RANG BHUMI / KAMSA TILA: This is located very close to the west of Rangeswar Mahadeva. Here is where Lord Krishna and Balaram destroyed Canura and Mustika and killed Kamsa.
KESHAVA GAUDIYA MATH: Near to Kamsa Tila on the south lies this temple. In this Math, Srila Prabhupada took sannyasa from Srila Bhakti Prajnana Keshava Maharaj. On the altar of the temple is a Deity of Lord Chaitanya, which was personally donated by Srila Prabhupada. This is a very important place to propagate Krishna-bhakti.
BHUTESHWAR MAHADEV: This temple is 0.5 km south of Sri Krishna Janmasthan. This is one of the famous Shiva-lingas established by Vajranabha.
SRI KRISNA JANMA BHUMI: This is the birth place of Lord Sri Krishna. Here, the Lord appeared in the prison house of Kamsa as the son of Devaki and Vasudev at midnight.
KESHAVADEVA MANDIR: This temple is at Janmasthan. This is where Vajranabha, Krishna’s great-grandson, built the first temple (during his reign as the king of Mathura). Here, Kesavadev was the presiding Deity and in the new temple, an amazingly beautiful Deity of Lord Krishna is installed.
BHAGAVATA BHAVAN: This is a magnanimous temple extensively built. On its wall and ceilings are wonderful paintings and carvings depicting the attractive lilas (pastimes) of Lord Krishna. The main temple at Janmasthan is also famous as the Bhagavata Bhavan.

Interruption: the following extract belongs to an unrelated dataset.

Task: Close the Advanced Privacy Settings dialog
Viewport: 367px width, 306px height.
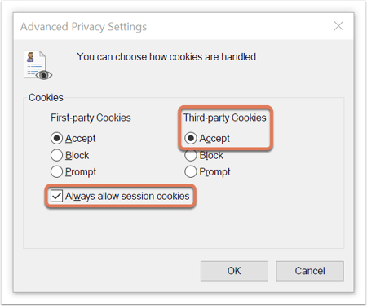Action: [x=338, y=26]
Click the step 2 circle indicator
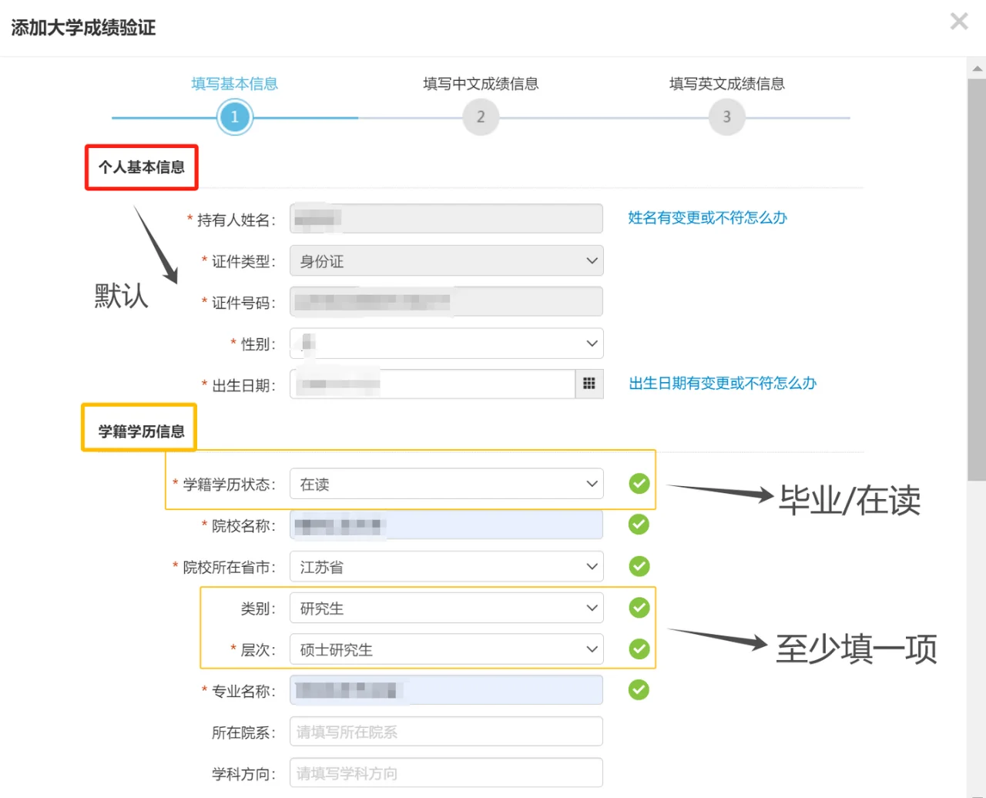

“In the spiritual world of Vrindavan, the buildings are made of touchstone, the cows are known as surabhi, givers of abundant milk, and the trees are wish-fulfilling, for they yield whatever one desires. In Vrindavan, Krishna herds the surabhi cows, and He is worshipped by hundreds of thousands of gopis, cowherd girls who are all goddesses of fortune. When Krishna descends to the material world, this same Vrindavan descends just as an entourage accompanies an important person. Vrindavan, however, is not considered to exist in the material world. Therefore, devotees take shelter of Vrindavan in Bharat-varsa (India), for it is considered as a manifestation of the original Goloka Vrindavan.”